#### Material for this task:
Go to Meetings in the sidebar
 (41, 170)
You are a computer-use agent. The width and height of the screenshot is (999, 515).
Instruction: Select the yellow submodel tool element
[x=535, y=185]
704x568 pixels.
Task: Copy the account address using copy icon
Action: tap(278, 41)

#### What you have to do:
Render the listing above as a Markdown table with two columns, Row and Line: one row per line in order, numbered from 1, with any blank lines omitted.

#### The solution:
| Row | Line |
|---|---|
| 1 | Go to Meetings in the sidebar |
| 2 |  (41, 170) |
| 3 | You are a computer-use agent. The width and height of the screenshot is (999, 515). |
| 4 | Instruction: Select the yellow submodel tool element |
| 5 | [x=535, y=185] |
| 6 | 704x568 pixels. |
| 7 | Task: Copy the account address using copy icon |
| 8 | Action: tap(278, 41) |